◆ **What this task involves**
Word for word, restate the lines from the one holding "This screenshot has height=745, width=1568." through the end of the data below, including both endpoints and nothing more.

*** Given records ***

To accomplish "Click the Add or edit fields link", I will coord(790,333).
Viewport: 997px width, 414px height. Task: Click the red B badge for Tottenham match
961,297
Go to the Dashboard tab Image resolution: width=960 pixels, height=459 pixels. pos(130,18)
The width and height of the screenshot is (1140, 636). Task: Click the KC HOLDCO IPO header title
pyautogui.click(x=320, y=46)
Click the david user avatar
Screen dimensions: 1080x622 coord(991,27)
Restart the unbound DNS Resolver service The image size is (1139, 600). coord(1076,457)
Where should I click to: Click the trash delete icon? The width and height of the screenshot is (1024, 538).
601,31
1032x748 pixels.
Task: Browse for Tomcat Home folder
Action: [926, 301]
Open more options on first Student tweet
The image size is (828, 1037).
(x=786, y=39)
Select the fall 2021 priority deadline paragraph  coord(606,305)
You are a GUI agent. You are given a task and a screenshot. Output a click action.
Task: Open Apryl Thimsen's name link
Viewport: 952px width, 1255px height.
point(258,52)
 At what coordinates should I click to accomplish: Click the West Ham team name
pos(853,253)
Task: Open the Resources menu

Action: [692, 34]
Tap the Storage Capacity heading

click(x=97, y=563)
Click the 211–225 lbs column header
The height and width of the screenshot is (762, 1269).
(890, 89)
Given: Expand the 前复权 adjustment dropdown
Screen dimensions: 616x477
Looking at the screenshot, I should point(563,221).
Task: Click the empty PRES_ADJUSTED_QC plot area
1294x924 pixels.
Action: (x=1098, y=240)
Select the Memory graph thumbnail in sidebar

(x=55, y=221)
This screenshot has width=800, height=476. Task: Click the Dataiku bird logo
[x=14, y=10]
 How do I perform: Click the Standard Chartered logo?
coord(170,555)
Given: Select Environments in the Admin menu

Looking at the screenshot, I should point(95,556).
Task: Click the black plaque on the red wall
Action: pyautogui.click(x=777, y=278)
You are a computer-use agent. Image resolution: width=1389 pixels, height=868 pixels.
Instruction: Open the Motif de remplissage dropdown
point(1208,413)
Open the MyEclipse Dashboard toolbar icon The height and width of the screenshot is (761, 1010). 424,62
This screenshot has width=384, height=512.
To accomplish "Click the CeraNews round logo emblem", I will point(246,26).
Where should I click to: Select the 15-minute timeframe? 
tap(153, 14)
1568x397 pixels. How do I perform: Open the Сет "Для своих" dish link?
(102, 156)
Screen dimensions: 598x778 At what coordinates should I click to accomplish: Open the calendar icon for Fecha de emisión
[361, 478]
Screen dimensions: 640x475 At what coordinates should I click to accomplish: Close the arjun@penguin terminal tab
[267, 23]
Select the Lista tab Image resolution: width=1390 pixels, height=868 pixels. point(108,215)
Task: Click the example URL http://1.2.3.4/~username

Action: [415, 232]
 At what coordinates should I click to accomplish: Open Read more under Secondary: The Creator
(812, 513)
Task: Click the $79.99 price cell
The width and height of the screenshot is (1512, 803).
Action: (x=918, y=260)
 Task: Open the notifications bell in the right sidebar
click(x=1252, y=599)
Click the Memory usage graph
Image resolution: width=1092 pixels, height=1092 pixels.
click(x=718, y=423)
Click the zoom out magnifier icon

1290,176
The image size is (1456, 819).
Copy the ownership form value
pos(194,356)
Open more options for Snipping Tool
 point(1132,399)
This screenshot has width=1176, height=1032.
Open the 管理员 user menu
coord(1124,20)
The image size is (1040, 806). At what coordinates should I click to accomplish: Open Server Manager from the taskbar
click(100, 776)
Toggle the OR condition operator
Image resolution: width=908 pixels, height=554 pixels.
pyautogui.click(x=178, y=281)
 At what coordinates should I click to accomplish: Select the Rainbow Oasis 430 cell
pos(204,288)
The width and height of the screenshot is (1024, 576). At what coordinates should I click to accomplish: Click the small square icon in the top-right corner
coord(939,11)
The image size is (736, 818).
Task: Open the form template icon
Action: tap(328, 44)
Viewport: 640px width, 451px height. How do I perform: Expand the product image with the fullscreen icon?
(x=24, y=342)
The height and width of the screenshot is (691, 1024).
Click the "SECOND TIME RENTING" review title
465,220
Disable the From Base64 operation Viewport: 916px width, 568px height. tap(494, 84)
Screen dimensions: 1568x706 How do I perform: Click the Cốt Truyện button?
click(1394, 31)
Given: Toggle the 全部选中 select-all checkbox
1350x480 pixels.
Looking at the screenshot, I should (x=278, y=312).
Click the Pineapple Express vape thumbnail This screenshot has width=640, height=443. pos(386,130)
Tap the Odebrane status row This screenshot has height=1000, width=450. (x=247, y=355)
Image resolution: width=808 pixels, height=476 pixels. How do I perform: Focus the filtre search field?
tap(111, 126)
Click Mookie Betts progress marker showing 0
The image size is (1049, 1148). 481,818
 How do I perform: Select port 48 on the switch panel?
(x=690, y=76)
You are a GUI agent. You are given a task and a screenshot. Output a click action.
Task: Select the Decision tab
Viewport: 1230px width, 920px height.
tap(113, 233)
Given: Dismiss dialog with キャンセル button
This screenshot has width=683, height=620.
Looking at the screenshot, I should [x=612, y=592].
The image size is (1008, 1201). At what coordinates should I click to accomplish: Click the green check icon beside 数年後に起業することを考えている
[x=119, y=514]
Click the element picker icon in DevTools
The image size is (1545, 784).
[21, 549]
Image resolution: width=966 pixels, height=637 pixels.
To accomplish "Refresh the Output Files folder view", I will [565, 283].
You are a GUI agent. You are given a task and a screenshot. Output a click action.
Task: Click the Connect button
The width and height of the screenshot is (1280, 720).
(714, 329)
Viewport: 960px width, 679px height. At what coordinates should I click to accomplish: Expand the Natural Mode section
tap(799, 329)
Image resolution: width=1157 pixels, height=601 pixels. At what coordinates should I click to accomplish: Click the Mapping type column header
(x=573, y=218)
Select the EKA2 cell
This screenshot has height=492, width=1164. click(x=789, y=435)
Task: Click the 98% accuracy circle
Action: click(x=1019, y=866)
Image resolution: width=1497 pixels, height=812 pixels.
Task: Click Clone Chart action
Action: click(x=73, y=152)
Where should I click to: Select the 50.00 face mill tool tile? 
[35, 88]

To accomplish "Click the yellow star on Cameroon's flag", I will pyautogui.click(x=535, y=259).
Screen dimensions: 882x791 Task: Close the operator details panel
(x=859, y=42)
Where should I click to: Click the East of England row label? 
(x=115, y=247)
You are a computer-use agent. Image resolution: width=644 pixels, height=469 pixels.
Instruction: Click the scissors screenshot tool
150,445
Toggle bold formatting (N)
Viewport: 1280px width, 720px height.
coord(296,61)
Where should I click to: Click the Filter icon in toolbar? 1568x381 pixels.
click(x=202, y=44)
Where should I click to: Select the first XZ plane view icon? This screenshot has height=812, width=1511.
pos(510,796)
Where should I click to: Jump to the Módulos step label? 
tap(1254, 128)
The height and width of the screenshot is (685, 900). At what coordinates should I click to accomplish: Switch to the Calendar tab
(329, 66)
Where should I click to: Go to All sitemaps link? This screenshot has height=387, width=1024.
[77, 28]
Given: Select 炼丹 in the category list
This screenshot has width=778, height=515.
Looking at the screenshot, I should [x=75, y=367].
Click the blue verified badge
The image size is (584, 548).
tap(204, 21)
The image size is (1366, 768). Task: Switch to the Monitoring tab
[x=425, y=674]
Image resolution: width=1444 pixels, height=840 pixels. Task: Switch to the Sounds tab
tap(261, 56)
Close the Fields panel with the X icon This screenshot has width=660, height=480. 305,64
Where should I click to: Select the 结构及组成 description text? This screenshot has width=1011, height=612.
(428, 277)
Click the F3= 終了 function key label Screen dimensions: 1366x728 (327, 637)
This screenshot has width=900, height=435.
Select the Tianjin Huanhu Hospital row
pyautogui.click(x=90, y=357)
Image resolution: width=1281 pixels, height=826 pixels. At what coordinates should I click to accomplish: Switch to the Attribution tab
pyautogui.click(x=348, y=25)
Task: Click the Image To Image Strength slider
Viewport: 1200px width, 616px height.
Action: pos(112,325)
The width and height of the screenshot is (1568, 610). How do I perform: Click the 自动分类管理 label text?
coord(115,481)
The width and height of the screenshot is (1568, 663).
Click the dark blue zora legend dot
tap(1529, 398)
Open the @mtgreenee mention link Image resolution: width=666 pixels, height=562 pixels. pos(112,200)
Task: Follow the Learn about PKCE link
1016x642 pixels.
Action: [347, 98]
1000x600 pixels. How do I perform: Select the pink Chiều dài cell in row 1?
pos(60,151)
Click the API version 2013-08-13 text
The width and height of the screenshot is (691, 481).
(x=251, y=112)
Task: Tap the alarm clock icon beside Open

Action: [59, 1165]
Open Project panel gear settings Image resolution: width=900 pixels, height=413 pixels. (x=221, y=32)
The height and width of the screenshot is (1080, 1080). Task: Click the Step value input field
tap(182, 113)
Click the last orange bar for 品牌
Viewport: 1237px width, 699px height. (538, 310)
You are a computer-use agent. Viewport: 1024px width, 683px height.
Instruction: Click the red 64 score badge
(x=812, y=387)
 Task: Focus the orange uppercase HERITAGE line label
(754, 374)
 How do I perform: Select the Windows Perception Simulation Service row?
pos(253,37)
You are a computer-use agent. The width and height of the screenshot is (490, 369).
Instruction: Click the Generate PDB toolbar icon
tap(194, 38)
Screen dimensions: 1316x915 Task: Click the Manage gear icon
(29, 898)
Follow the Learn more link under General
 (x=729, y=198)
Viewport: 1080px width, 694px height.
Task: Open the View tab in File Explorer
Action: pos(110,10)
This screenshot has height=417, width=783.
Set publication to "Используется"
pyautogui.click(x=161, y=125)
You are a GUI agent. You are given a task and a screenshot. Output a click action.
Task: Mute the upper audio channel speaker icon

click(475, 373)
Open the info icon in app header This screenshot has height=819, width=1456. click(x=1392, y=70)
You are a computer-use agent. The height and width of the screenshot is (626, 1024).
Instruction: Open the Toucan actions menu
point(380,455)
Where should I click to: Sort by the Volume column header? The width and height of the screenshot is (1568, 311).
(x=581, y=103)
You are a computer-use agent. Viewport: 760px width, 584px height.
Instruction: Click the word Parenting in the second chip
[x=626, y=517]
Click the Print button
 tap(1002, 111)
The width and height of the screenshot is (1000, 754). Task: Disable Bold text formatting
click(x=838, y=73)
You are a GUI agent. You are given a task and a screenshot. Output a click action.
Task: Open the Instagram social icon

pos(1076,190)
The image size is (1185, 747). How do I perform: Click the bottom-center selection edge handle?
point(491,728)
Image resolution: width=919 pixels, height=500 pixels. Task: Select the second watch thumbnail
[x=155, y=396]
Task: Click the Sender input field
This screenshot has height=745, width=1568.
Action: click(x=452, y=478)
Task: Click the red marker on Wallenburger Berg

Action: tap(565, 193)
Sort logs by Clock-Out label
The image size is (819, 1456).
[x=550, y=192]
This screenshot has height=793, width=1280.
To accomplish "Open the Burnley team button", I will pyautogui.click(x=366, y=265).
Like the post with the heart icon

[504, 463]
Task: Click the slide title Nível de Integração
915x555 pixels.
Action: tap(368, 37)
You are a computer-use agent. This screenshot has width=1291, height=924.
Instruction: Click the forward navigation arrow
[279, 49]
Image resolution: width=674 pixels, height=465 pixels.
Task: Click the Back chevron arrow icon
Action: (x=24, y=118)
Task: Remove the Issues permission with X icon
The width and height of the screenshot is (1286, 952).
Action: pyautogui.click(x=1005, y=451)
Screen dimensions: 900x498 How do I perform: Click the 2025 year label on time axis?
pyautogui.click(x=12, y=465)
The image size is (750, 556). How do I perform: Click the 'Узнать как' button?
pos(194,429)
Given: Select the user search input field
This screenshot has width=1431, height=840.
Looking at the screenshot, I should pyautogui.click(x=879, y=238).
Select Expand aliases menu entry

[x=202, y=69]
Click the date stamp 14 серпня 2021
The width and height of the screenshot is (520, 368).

*** End of Given records ***

◆ **Your solution**
This screenshot has height=745, width=1568.
Action: click(x=452, y=478)
Task: Click the red marker on Wallenburger Berg

Action: tap(565, 193)
Sort logs by Clock-Out label
The image size is (819, 1456).
[x=550, y=192]
This screenshot has height=793, width=1280.
To accomplish "Open the Burnley team button", I will pyautogui.click(x=366, y=265).
Like the post with the heart icon

[504, 463]
Task: Click the slide title Nível de Integração
915x555 pixels.
Action: tap(368, 37)
You are a computer-use agent. This screenshot has width=1291, height=924.
Instruction: Click the forward navigation arrow
[279, 49]
Image resolution: width=674 pixels, height=465 pixels.
Task: Click the Back chevron arrow icon
Action: (x=24, y=118)
Task: Remove the Issues permission with X icon
The width and height of the screenshot is (1286, 952).
Action: pyautogui.click(x=1005, y=451)
Screen dimensions: 900x498 How do I perform: Click the 2025 year label on time axis?
pyautogui.click(x=12, y=465)
The image size is (750, 556). How do I perform: Click the 'Узнать как' button?
pos(194,429)
Given: Select the user search input field
This screenshot has width=1431, height=840.
Looking at the screenshot, I should pyautogui.click(x=879, y=238).
Select Expand aliases menu entry

[x=202, y=69]
Click the date stamp 14 серпня 2021
The width and height of the screenshot is (520, 368).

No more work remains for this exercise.